(TASK OBJECTIVE): Starting with the line containing "Viewport: 1365px width, 767px height." and going on through the line containing "Given: Click the Cerrar", return the lines of the data below exactly, and only those.

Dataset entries
● ● ● ● ● ● ●

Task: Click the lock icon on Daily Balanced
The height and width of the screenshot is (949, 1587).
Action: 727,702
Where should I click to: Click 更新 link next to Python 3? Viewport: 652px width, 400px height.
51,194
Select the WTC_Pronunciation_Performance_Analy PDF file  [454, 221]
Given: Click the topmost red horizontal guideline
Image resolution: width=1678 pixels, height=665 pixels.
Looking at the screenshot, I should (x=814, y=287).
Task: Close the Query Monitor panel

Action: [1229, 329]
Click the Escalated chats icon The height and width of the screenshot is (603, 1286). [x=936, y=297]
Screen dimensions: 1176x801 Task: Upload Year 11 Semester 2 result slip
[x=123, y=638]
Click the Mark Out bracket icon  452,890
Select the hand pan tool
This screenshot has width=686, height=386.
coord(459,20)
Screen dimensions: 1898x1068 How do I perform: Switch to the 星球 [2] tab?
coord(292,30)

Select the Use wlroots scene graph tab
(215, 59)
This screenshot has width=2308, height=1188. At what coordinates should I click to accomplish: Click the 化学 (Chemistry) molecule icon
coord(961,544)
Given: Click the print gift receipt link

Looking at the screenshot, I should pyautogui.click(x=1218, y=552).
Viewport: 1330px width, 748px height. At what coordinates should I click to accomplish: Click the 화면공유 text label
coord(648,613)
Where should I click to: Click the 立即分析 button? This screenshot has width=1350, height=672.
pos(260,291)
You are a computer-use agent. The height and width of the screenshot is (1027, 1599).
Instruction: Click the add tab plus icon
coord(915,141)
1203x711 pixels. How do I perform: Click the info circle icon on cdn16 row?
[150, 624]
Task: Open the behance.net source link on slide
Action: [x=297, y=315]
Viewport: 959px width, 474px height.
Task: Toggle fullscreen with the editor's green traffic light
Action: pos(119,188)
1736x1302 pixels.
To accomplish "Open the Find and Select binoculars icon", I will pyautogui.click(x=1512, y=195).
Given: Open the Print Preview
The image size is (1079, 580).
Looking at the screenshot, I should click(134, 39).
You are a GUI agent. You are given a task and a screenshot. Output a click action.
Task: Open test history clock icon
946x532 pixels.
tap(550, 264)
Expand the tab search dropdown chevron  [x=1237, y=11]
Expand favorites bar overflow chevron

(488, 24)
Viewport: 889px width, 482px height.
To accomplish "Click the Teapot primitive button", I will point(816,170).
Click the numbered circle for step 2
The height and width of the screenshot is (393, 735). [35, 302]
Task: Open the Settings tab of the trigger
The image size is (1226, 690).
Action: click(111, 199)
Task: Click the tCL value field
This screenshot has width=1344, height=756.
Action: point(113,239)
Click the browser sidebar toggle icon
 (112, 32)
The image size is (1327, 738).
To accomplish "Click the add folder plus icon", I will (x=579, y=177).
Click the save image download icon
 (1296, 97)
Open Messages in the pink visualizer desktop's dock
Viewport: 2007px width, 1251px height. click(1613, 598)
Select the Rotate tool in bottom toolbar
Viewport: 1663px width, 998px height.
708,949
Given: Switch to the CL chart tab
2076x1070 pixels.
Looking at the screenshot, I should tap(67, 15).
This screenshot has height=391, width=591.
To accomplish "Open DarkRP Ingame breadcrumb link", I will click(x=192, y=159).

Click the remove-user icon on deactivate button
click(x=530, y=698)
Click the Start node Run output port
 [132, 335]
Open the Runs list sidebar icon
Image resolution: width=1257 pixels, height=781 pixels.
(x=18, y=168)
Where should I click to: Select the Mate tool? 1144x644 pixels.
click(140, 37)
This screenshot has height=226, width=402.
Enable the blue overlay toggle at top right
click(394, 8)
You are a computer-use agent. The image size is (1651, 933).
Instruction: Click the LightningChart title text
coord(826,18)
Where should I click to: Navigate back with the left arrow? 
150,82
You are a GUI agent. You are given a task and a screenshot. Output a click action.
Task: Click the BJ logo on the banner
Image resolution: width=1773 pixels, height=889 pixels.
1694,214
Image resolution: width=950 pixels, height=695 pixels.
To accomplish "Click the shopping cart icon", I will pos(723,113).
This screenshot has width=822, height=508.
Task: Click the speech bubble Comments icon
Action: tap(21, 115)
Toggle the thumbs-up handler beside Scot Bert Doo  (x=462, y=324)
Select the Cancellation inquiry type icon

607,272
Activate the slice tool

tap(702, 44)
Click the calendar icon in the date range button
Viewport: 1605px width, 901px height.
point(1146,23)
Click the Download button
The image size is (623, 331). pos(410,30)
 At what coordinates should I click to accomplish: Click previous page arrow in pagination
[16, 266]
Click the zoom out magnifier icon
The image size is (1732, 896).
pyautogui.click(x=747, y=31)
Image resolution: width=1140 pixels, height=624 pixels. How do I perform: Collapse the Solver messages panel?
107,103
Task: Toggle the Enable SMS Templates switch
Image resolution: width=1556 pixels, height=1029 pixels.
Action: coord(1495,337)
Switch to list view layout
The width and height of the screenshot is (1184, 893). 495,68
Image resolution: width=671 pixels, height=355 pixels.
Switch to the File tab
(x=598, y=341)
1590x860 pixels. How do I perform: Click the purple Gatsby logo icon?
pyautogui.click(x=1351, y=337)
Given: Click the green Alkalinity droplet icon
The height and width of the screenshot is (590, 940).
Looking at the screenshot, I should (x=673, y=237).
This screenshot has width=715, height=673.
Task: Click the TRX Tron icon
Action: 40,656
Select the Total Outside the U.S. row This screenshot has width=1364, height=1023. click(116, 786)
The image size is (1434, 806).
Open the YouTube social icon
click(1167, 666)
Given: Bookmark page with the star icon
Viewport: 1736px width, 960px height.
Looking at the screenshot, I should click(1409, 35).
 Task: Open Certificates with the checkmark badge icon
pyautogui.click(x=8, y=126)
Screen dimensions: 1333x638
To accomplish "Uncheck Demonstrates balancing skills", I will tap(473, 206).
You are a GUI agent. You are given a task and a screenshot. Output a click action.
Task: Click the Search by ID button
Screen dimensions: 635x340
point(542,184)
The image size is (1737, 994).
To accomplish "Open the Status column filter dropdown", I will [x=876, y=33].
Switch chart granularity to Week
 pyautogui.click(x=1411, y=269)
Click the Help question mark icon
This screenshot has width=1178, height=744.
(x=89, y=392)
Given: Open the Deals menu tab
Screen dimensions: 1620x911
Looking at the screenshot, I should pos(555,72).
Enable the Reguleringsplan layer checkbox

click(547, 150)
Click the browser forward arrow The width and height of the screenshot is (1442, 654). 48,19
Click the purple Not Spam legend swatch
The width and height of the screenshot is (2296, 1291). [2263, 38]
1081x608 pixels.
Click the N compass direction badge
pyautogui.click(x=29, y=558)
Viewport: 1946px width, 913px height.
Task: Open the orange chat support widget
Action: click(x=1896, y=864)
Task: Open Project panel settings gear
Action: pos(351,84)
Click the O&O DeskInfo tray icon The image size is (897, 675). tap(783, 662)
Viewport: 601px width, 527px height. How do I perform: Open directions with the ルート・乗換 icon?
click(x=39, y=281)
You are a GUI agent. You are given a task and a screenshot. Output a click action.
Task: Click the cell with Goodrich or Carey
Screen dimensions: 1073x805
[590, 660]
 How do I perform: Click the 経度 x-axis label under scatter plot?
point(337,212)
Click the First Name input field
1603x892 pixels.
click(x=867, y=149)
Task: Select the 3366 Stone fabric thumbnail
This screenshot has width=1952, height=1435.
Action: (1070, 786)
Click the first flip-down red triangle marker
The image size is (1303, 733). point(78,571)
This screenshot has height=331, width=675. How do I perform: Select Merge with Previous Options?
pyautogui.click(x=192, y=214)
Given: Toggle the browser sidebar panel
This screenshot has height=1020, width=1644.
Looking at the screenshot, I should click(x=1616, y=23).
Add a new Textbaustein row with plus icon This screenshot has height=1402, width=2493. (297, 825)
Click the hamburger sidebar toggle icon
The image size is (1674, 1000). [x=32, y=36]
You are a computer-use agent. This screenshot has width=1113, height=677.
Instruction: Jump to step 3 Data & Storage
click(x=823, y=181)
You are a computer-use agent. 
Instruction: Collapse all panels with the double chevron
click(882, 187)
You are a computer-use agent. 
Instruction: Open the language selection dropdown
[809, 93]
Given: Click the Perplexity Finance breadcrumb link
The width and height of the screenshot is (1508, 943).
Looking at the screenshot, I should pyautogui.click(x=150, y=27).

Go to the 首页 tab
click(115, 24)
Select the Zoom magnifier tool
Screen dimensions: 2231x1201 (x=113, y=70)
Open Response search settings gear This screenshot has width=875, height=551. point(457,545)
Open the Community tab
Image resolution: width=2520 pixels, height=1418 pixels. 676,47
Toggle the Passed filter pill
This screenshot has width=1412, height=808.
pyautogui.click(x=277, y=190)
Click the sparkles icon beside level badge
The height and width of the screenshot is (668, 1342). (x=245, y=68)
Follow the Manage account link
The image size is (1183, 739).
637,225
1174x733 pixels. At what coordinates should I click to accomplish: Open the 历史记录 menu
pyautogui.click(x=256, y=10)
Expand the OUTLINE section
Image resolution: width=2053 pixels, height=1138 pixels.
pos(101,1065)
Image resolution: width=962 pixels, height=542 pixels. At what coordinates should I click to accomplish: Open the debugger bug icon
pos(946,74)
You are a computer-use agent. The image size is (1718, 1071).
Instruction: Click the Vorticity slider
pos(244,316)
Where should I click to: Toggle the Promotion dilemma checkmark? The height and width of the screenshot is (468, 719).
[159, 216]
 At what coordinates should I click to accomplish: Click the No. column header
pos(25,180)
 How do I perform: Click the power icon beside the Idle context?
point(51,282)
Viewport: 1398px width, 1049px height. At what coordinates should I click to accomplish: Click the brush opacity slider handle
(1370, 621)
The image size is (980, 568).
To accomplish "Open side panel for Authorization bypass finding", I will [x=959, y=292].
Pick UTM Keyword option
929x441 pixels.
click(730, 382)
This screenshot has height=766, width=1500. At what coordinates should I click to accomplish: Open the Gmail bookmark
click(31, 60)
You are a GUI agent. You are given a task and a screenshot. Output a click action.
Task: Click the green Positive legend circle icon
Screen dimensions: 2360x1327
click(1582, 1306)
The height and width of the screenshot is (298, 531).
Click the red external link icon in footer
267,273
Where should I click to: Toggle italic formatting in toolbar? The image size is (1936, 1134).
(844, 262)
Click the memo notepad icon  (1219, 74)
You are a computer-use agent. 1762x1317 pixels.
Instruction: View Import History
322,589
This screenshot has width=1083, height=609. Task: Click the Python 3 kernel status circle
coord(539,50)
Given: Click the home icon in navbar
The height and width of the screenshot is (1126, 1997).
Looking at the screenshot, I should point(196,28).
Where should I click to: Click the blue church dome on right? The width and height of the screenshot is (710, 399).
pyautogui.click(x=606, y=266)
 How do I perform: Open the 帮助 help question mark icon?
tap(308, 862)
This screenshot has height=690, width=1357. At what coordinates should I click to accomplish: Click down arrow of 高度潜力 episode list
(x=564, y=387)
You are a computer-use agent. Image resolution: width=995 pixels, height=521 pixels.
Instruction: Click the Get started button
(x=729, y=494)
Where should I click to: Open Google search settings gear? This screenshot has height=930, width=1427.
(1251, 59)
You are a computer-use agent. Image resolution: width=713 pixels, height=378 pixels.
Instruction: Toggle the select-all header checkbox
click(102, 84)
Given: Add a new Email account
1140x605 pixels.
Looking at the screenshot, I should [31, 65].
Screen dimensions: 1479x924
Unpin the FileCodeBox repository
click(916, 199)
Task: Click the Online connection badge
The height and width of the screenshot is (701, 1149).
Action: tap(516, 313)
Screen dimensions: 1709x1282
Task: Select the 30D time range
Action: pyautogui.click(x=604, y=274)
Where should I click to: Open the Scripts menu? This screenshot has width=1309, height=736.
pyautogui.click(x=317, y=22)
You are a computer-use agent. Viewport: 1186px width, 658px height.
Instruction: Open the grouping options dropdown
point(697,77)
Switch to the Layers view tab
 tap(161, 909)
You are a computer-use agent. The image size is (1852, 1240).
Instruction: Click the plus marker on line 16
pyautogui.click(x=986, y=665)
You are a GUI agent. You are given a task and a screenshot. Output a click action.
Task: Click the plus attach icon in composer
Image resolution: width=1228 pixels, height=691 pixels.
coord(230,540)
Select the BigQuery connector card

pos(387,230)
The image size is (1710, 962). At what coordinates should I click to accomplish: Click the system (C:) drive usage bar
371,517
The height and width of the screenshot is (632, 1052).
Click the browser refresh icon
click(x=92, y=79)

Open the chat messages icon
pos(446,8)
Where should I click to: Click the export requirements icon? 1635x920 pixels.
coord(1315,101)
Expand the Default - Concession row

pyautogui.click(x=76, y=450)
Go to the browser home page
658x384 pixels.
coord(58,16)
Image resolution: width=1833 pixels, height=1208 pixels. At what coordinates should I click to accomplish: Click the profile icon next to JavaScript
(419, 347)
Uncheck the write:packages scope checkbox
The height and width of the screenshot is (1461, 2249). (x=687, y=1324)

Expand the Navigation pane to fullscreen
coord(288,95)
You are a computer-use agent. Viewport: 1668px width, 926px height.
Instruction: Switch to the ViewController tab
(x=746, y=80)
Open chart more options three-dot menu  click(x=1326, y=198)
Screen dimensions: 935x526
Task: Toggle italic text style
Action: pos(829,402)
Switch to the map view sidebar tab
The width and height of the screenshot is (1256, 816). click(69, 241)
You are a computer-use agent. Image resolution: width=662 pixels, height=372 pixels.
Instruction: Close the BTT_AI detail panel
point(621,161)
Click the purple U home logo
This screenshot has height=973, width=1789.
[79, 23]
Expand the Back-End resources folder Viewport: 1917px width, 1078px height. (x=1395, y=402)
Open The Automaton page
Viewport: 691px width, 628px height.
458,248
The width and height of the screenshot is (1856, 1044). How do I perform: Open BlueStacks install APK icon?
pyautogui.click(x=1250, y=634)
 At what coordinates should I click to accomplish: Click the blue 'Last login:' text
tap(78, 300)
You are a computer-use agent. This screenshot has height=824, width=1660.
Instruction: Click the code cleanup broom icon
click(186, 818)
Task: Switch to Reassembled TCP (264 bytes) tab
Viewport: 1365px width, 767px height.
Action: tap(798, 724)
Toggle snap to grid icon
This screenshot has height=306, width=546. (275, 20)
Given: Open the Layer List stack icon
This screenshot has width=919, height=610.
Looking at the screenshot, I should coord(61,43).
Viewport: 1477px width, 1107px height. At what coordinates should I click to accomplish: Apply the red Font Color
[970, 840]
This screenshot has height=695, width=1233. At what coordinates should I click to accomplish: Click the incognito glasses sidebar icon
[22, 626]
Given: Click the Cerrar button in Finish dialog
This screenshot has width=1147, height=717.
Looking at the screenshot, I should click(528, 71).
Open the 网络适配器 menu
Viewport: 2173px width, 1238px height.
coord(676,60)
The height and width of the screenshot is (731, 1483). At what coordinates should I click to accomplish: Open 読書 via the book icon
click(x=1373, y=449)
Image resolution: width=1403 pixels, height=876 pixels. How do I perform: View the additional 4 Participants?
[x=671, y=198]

● ● ● ● ● ● ●

(ANSWER FOR THE TASK):
Viewport: 1365px width, 767px height.
Action: tap(798, 724)
Toggle snap to grid icon
This screenshot has height=306, width=546. (275, 20)
Given: Open the Layer List stack icon
This screenshot has width=919, height=610.
Looking at the screenshot, I should coord(61,43).
Viewport: 1477px width, 1107px height. At what coordinates should I click to accomplish: Apply the red Font Color
[970, 840]
This screenshot has height=695, width=1233. At what coordinates should I click to accomplish: Click the incognito glasses sidebar icon
[22, 626]
Given: Click the Cerrar button in Finish dialog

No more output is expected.